Striking the privacy-utility balance is the central challenge to organizations handling sensitive data. Assessing the privacy side of the balance requires understanding how different privacy policies are undermined. This post will focus on one particular attack against privacy and show how two different privacy policies respond to this attack.
In our context, a privacy-preserving policy is any set of rules, restrictions, or processes which are applied to the data and the data analyst for the purpose of obscuring sensitive data within a database. As an introduction, examples of privacy-preserving policies include:
- Masking sensitive information such as names, addresses, and other personally identifiable information through encryption, transformation, or redaction,
- k-Anonymization policies requiring similar records are grouped together into homogenous groups of at least k records, with respect to some identifying attributes. The value, k, is some positive integer greater than 1.
- Aggregate-Only policies restrict the analyst to only run summary statistics like averages, counts, sums, etc. over a dataset. This policy may contain a minimum size constraint so that aggregate queries cannot be run on datasets containing only a few entries.

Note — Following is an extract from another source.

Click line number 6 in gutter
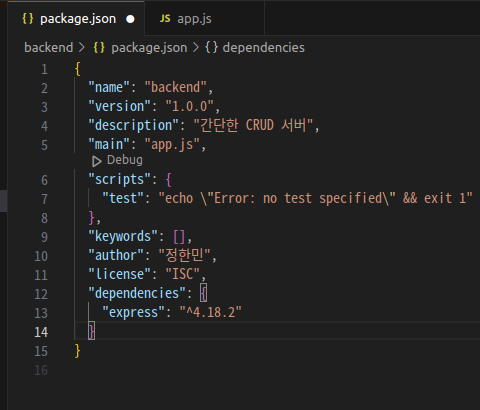The width and height of the screenshot is (480, 410). (44, 180)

- Differential Privacy (DP) augments aggregate-only policies by adding random noise into the analysis in order to obscure the impact of any single record.(1) DP is considered “full proof” anonymization, providing a mathematical fail-safe to protecting privacy.
Future posts will provide more depth about the different privacy-preserving policies, where they are appropriate, and how they could be circumvented. This post will illustrate one specific attack applied to two policies: the aggregate-only policy and differential privacy. We will show how this attack undermines aggregate-only policies and how differential privacy prevents the attack.

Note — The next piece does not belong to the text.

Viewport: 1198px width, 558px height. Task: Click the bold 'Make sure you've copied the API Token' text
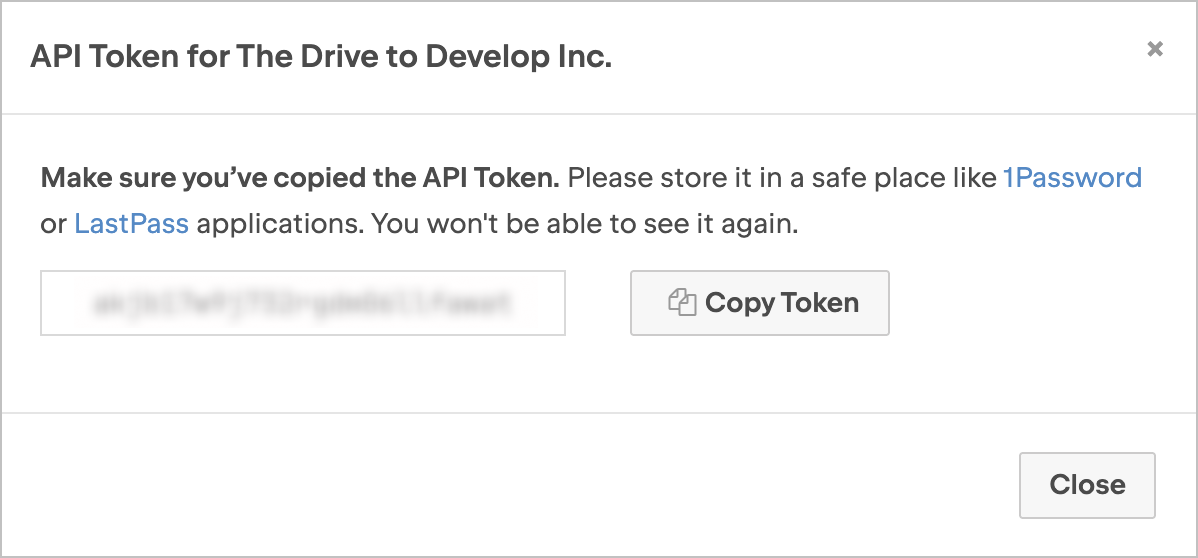(299, 178)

Attacking an Aggregate Only Policy
The aggregate-only policy is typically developed under the assumption that aggregation provides sufficient anonymity. The misconception is that a kind of “anonymity of crowd” protects the privacy of individual records since no analyst can drill down to any individual record. The one flaw in this assumption, as discussed elsewhere (2), is that a savvy analyst can construct complementary queries to infer the exact values of any record within the database, while still adhering to the restrictions set forth in the aggregate-only policy. In order to further demonstrate these flaws, let’s first lay out what restrictions of a hypothetical aggregate-only policy would be:
- An analyst can only issue aggregate queries over a dataset, these are aggregate functions that can take the form of common SQL functions such as COUNT, SUM, or AVERAGE, etc.
- An analyst can only run these queries over sufficiently large groups. This restricts the analyst from selecting any single individual.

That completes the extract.